* DATA EXCERPTS *
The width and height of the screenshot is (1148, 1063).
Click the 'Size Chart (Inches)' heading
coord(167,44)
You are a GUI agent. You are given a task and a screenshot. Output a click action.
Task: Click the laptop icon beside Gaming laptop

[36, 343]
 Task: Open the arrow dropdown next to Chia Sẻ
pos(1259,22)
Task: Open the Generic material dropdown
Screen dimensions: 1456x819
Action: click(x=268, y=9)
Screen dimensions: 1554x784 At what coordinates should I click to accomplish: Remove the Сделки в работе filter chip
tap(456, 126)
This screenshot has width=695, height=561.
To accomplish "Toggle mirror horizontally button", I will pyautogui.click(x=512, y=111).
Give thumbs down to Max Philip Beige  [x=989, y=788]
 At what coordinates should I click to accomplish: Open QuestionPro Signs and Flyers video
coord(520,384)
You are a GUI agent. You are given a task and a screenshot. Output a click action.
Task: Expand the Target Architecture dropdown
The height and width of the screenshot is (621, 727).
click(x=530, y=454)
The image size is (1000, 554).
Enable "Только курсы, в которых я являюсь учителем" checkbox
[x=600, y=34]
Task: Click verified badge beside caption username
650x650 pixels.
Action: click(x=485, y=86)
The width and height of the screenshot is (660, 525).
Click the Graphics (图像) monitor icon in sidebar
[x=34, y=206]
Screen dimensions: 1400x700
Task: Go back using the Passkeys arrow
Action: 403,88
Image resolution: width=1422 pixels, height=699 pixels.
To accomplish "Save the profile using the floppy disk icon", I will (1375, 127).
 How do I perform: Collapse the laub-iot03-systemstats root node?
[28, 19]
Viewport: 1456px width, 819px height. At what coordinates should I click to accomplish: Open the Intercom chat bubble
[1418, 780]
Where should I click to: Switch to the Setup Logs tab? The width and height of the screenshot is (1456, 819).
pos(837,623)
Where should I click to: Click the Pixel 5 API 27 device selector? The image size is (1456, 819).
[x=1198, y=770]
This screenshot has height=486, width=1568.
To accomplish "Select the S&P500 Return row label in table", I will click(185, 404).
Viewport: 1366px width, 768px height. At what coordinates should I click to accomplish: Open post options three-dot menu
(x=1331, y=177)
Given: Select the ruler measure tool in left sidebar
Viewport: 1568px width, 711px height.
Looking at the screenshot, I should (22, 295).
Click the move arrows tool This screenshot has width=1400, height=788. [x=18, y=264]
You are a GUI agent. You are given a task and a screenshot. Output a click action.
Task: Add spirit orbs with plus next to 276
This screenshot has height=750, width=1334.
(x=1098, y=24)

* TASK GOAL *
Each line above is to be copied exactly as written.

* SOLUTION TO THIS TASK *
The width and height of the screenshot is (1148, 1063).
Click the 'Size Chart (Inches)' heading
coord(167,44)
You are a GUI agent. You are given a task and a screenshot. Output a click action.
Task: Click the laptop icon beside Gaming laptop

[36, 343]
 Task: Open the arrow dropdown next to Chia Sẻ
pos(1259,22)
Task: Open the Generic material dropdown
Screen dimensions: 1456x819
Action: click(x=268, y=9)
Screen dimensions: 1554x784 At what coordinates should I click to accomplish: Remove the Сделки в работе filter chip
tap(456, 126)
This screenshot has width=695, height=561.
To accomplish "Toggle mirror horizontally button", I will pyautogui.click(x=512, y=111).
Give thumbs down to Max Philip Beige  [x=989, y=788]
 At what coordinates should I click to accomplish: Open QuestionPro Signs and Flyers video
coord(520,384)
You are a GUI agent. You are given a task and a screenshot. Output a click action.
Task: Expand the Target Architecture dropdown
The height and width of the screenshot is (621, 727).
click(x=530, y=454)
The image size is (1000, 554).
Enable "Только курсы, в которых я являюсь учителем" checkbox
[x=600, y=34]
Task: Click verified badge beside caption username
650x650 pixels.
Action: click(x=485, y=86)
The width and height of the screenshot is (660, 525).
Click the Graphics (图像) monitor icon in sidebar
[x=34, y=206]
Screen dimensions: 1400x700
Task: Go back using the Passkeys arrow
Action: 403,88
Image resolution: width=1422 pixels, height=699 pixels.
To accomplish "Save the profile using the floppy disk icon", I will (1375, 127).
 How do I perform: Collapse the laub-iot03-systemstats root node?
[28, 19]
Viewport: 1456px width, 819px height. At what coordinates should I click to accomplish: Open the Intercom chat bubble
[1418, 780]
Where should I click to: Switch to the Setup Logs tab? The width and height of the screenshot is (1456, 819).
pos(837,623)
Where should I click to: Click the Pixel 5 API 27 device selector? The image size is (1456, 819).
[x=1198, y=770]
This screenshot has height=486, width=1568.
To accomplish "Select the S&P500 Return row label in table", I will click(185, 404).
Viewport: 1366px width, 768px height. At what coordinates should I click to accomplish: Open post options three-dot menu
(x=1331, y=177)
Given: Select the ruler measure tool in left sidebar
Viewport: 1568px width, 711px height.
Looking at the screenshot, I should (22, 295).
Click the move arrows tool This screenshot has width=1400, height=788. [x=18, y=264]
You are a GUI agent. You are given a task and a screenshot. Output a click action.
Task: Add spirit orbs with plus next to 276
This screenshot has height=750, width=1334.
(x=1098, y=24)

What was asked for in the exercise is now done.